Mittwoch, 5. Oktober 2005

Heiße Phase vor der Burgenland-Wahl: SPÖ ortet neue "Wahlkampf-Fouls" der ÖVP

  • Kritik an untergriffigen Internet-Postings & Inserat
  • VP: SPÖ soll mit Fairness-Initiative bei sich anfangen

Neue "Wahlkampf-Fouls" der ÖVP aus Sicht der SPÖ kritisierte am Mittwoch SP-Landesgeschäftsführer Georg Pehm bei einer Pressekonferenz in Eisenstadt. Als Beispiele nannte Pehm unter anderem "untergriffige" Internet-Postings und ÖVP-Inserate.

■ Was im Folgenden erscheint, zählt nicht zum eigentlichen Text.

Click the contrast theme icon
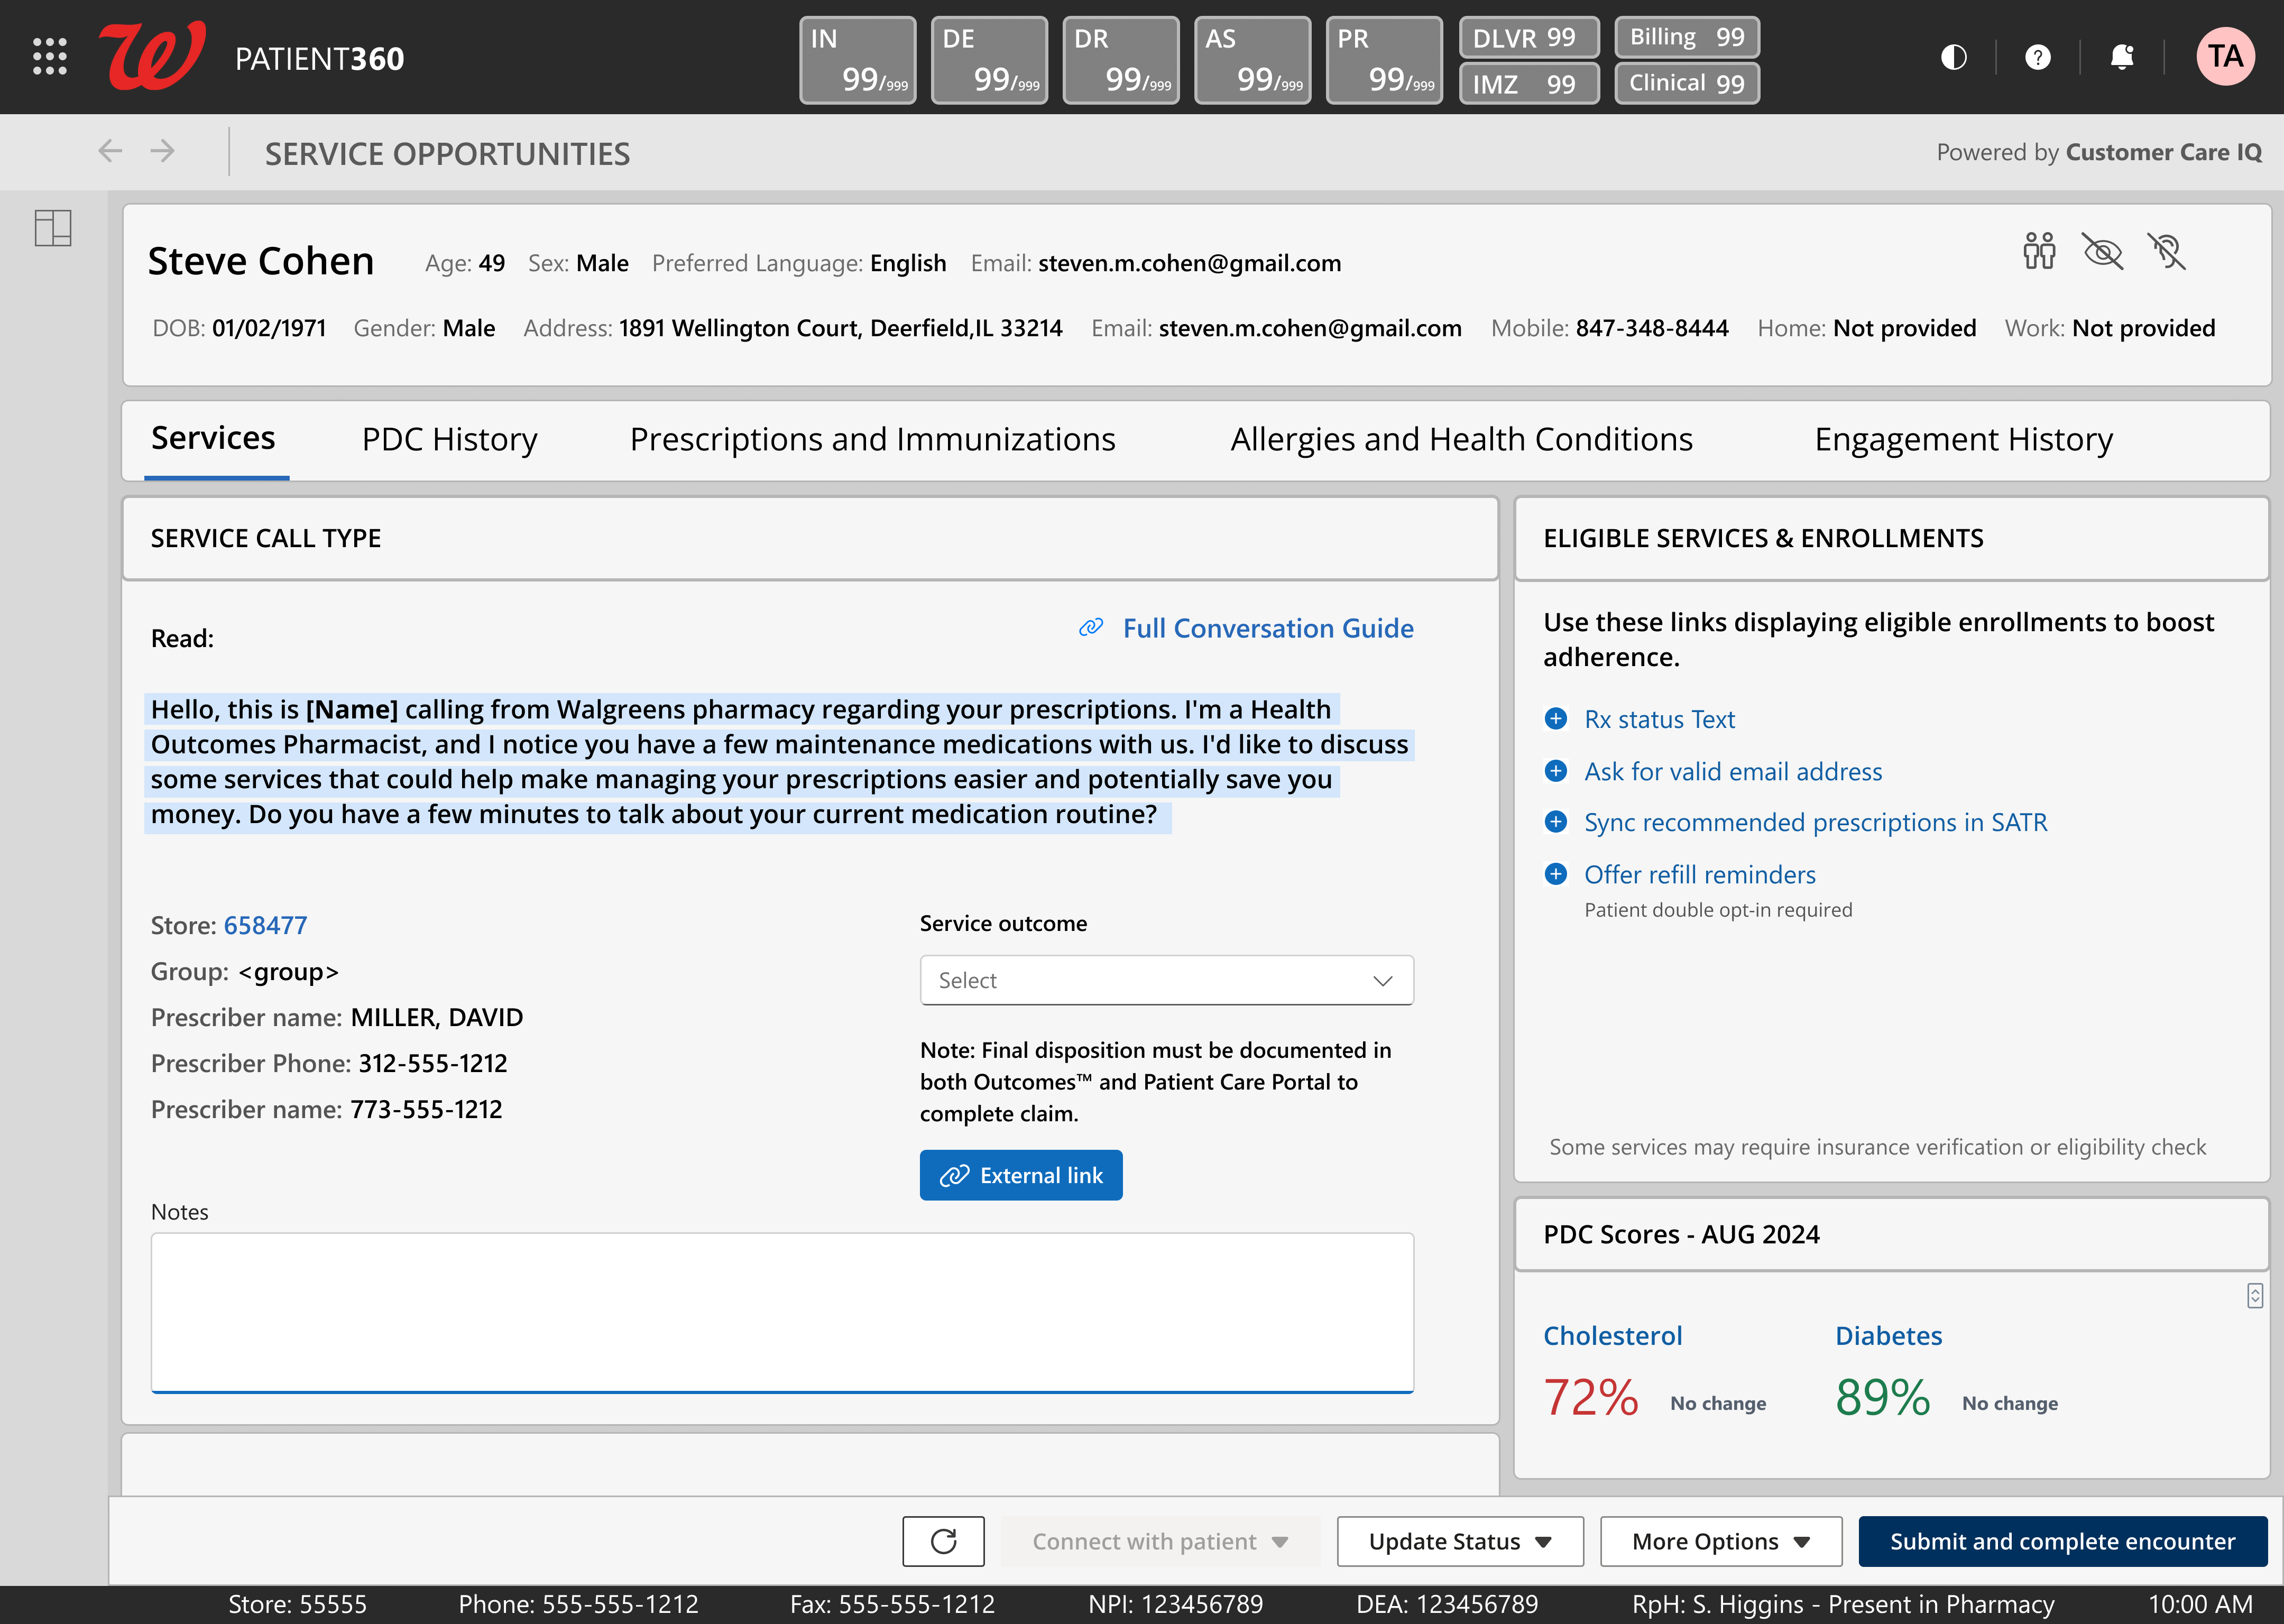 click(1953, 57)
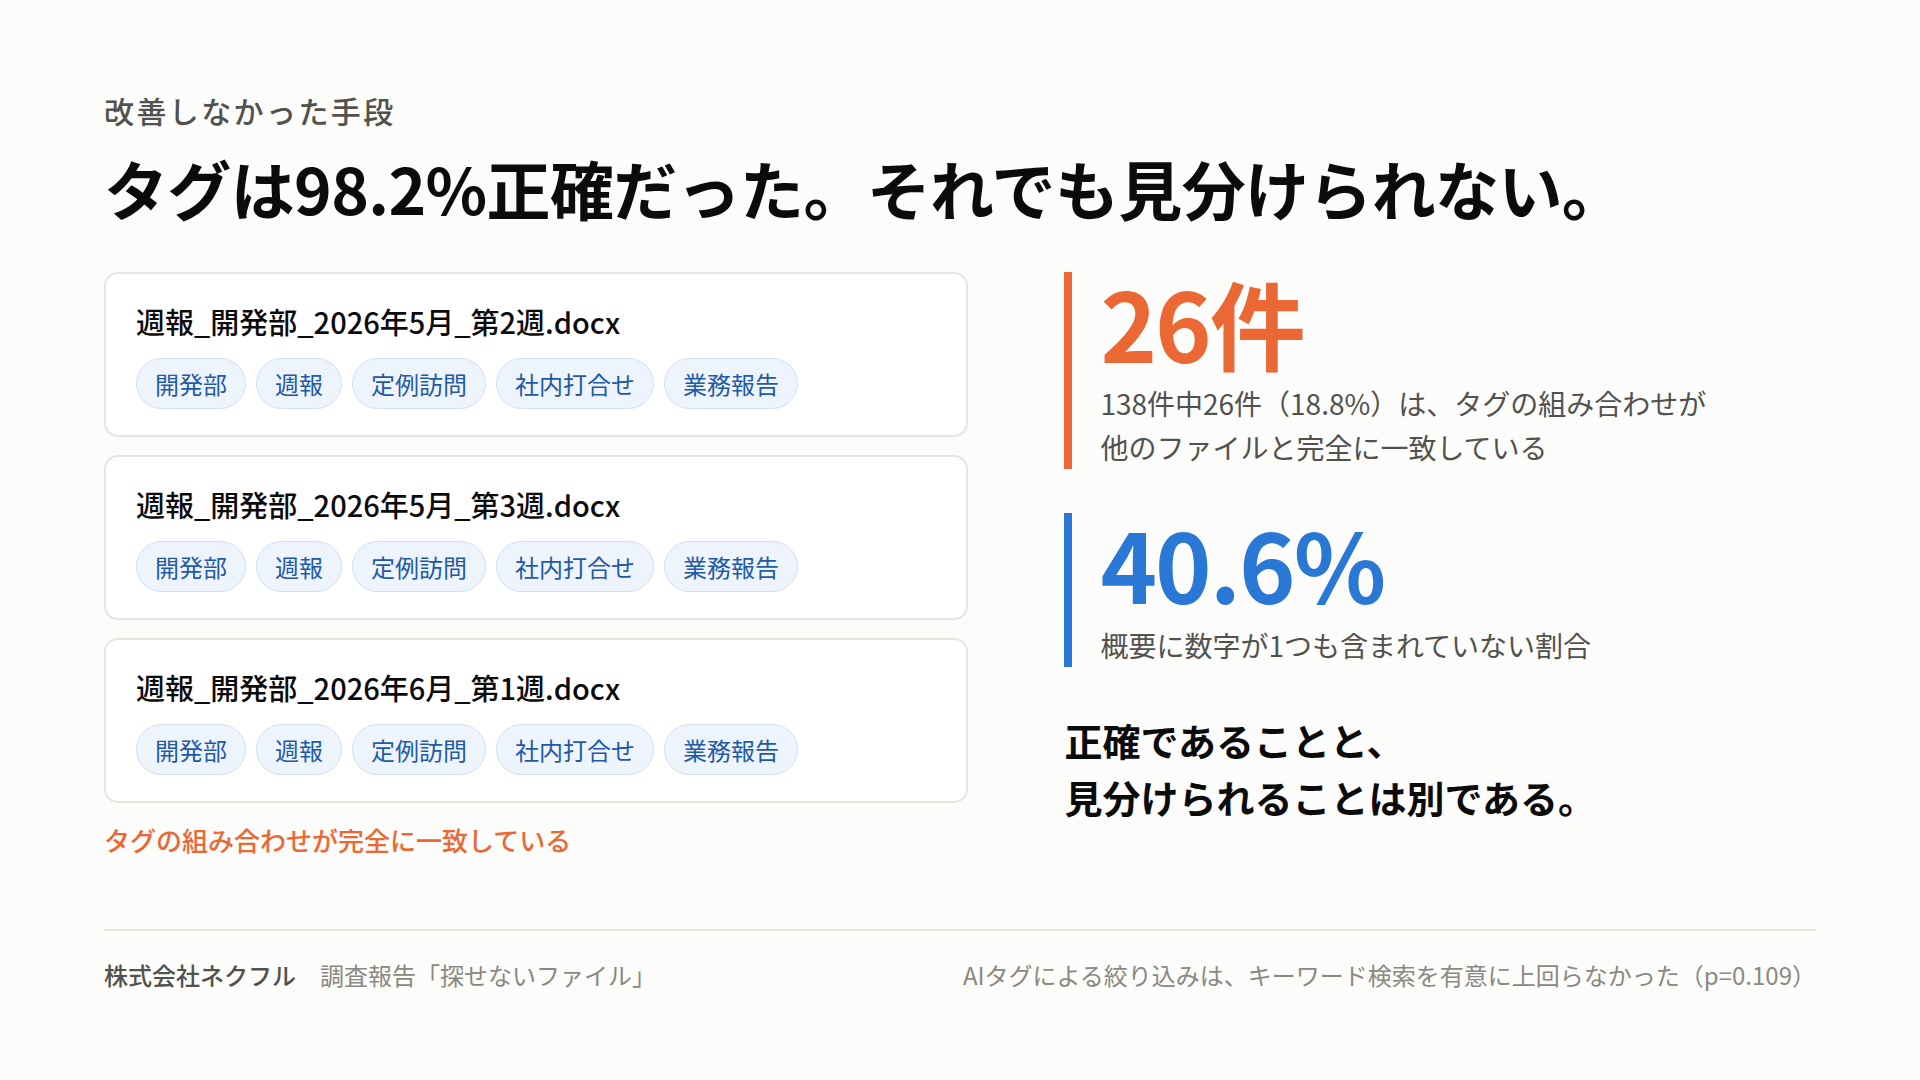Click the orange 26件 statistic
The width and height of the screenshot is (1920, 1080).
pyautogui.click(x=1201, y=328)
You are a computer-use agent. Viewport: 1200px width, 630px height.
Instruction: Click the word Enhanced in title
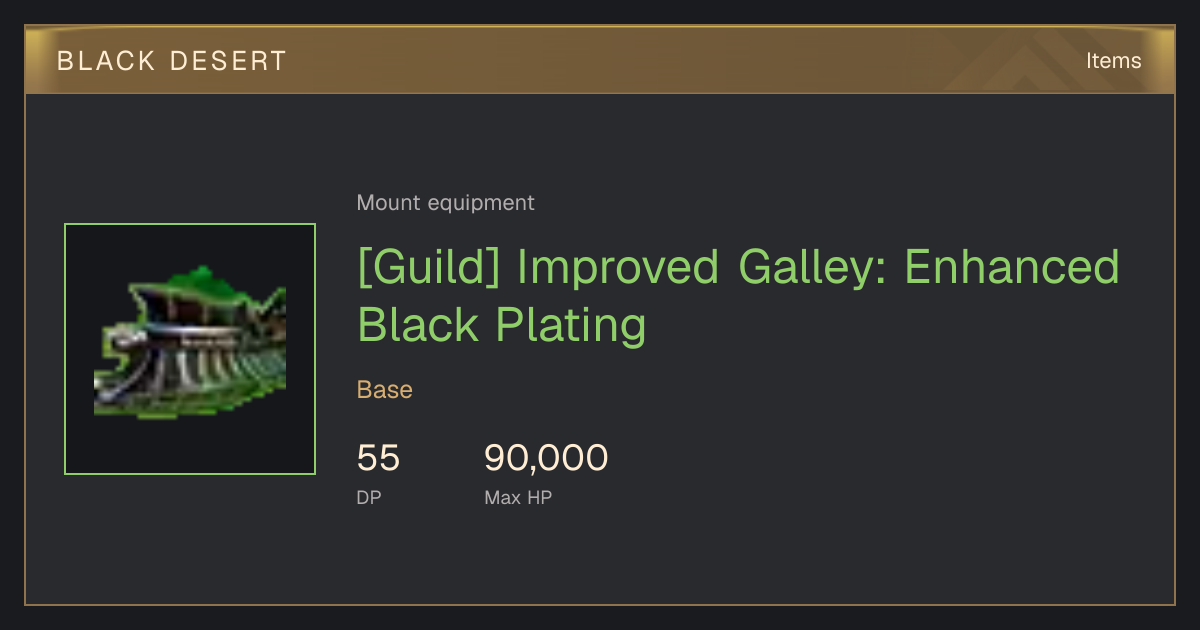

Während die ÖVP unter Obmann Franz Steindl "einen ausgesprochen aggresiven, angriffigen und untergriffigen Wahlkampf" führe, hätten sich alle anderen Parteien mit großer Aufmerksamkeit an Fairnessregeln gehalten, meinte Pehm bei einer Pressekonferenz in Eisenstadt.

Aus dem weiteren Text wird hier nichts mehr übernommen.